The body of H&BR 3rd Class/Brake carriage No.1 is the Stock Fund’s latest acquisition, having been donated by the National Museum of Wales in 2012 and moved to its new home at the Elsecar Heritage Railway on Friday 1 February 2013.
No.1 is one of the 85 four-wheel carriages and luggage vans, supplied by three different builders for the start of passenger services in 1885. The carriage is from a batch of only three 3rd Class/Brakes and was constructed by the Ashbury Railway Carriage & Iron Co of Manchester.

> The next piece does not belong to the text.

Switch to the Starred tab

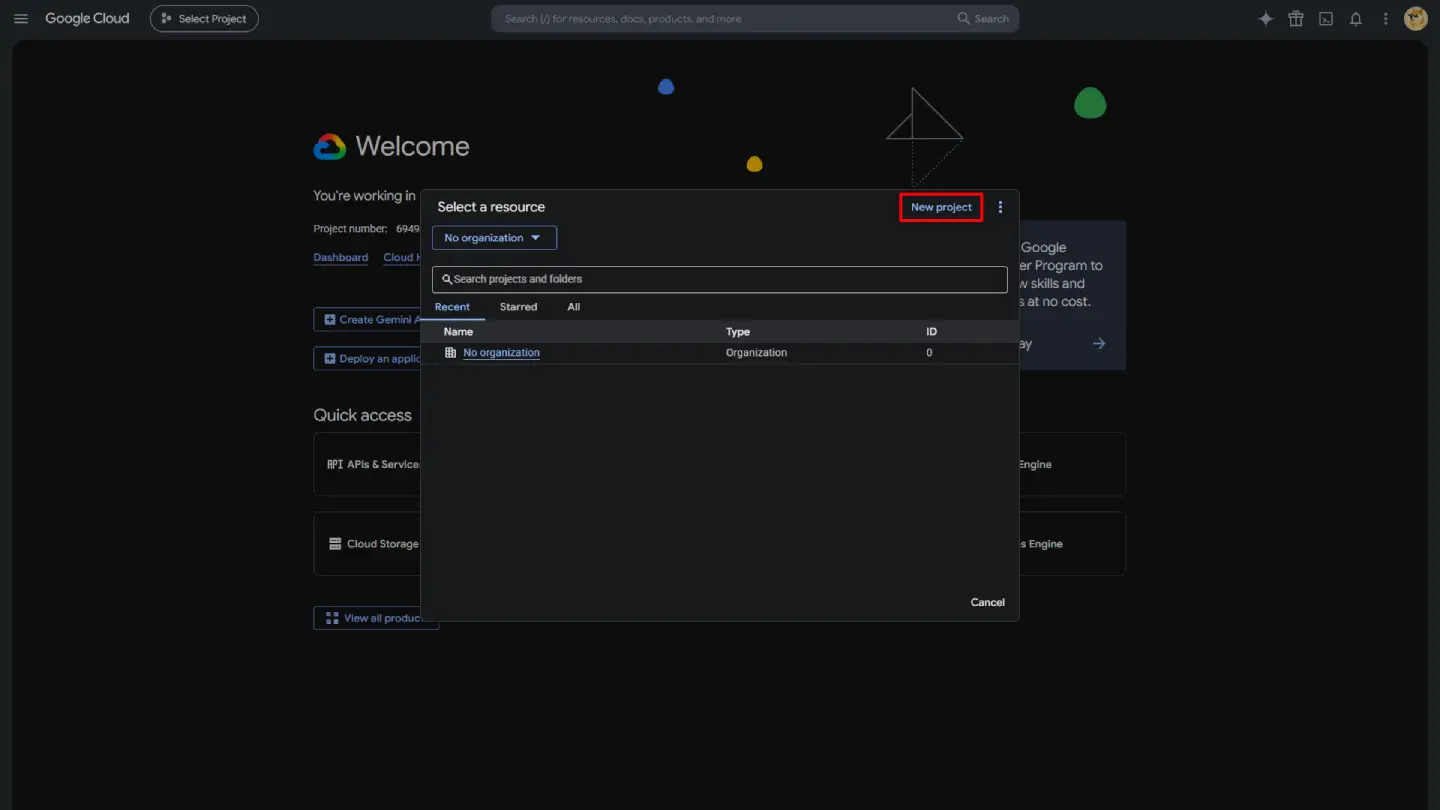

In 1919 it was sold, together with five all 3rd Class carriages, for further use on the Neath & Brecon Railway. This Company together with all the other independent South Wales Railways were absorbed into the Great Western Railway with the railway grouping of 1 January 1923. Thus the mighty GWR acquired no less than thirteen ex H&BR four wheelers, the Cardiff and Rhymney railways also having acquired four and three examples respectively.

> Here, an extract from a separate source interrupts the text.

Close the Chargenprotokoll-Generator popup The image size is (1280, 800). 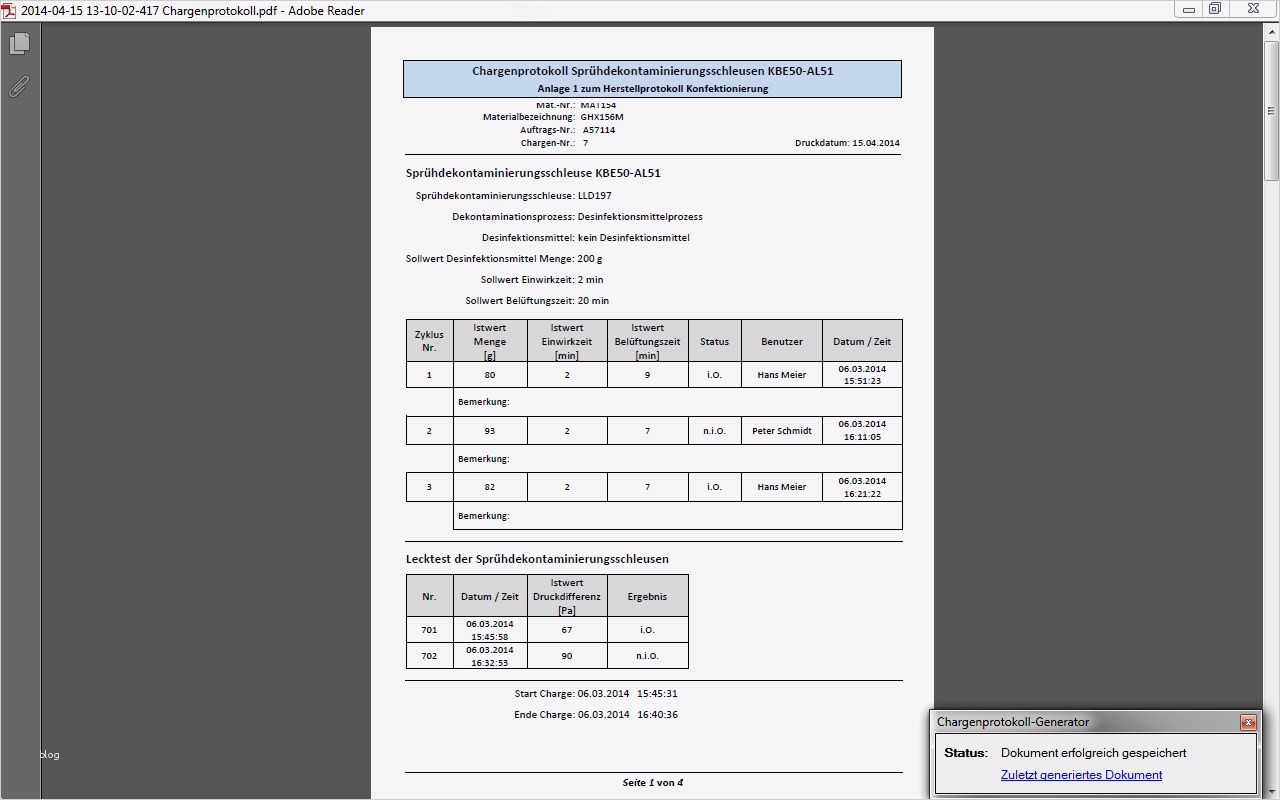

No.1 became GWR 4257 but was withdrawn in 1925 and its body sold off for use as a shed in the curiously named Monmouthshire village of The Narth.
Fast forward to 1986 and the carriage body is acquired by the National Museum of Wales as the last known surviving item of Neath & Brecon Railway rolling stock. It is initially moved to a Museum store in Penarth and in 1998 transferred to a new Collections Centre at Nantgarw, some eight miles northwest of Cardiff.
Following a review of its transport collection the National Museum of Wales decided that No.1, along with some other carriage bodies, was now surplus to requirements, which meant that after going through the de-accessioning process it was available for transfer to the Stock Fund.